> _TASK TO COMPLETE_
Please identify every line in the items below that contains the string "height", and copy each of those lines in full.

> _SOURCE DATA_

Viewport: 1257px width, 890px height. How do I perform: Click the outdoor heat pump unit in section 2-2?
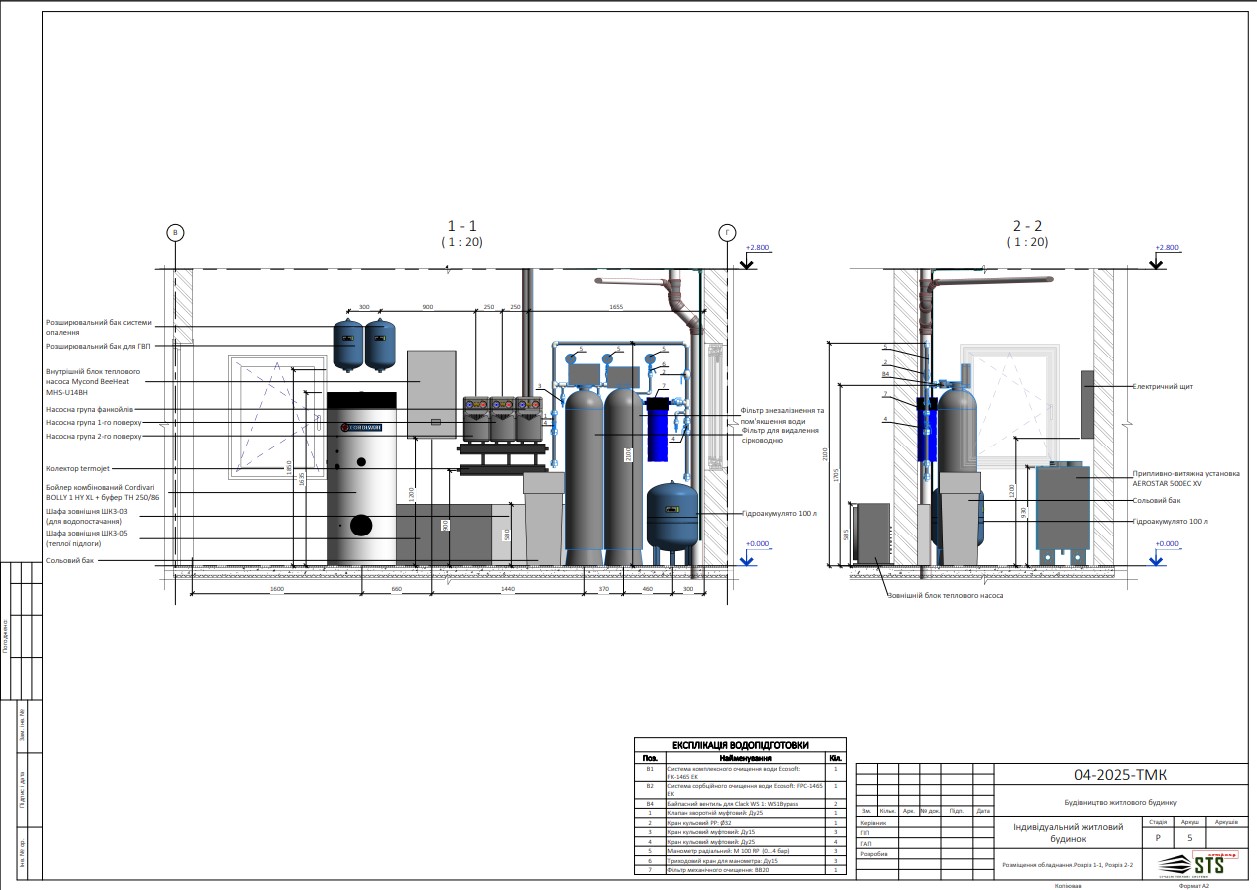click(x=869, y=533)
* * *
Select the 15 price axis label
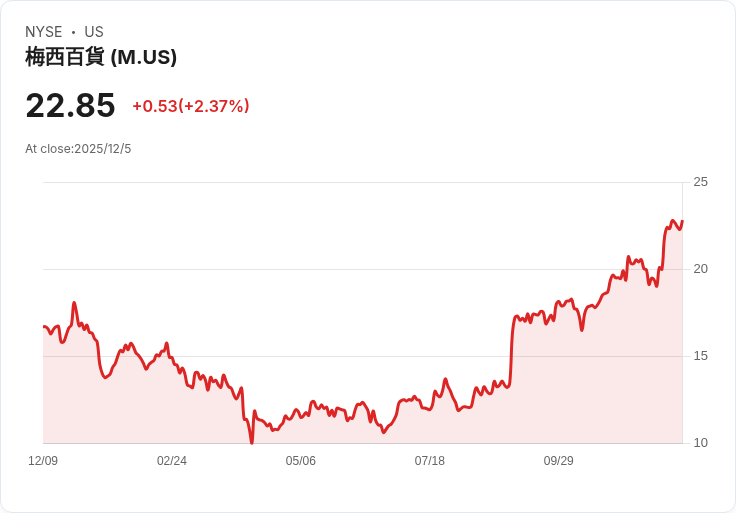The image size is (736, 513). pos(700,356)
--
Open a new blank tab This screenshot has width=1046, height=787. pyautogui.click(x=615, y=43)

> _OUTPUT FOR THIS TASK_
Viewport: 1257px width, 890px height. How do I perform: Click the outdoor heat pump unit in section 2-2?
Open a new blank tab This screenshot has width=1046, height=787. pyautogui.click(x=615, y=43)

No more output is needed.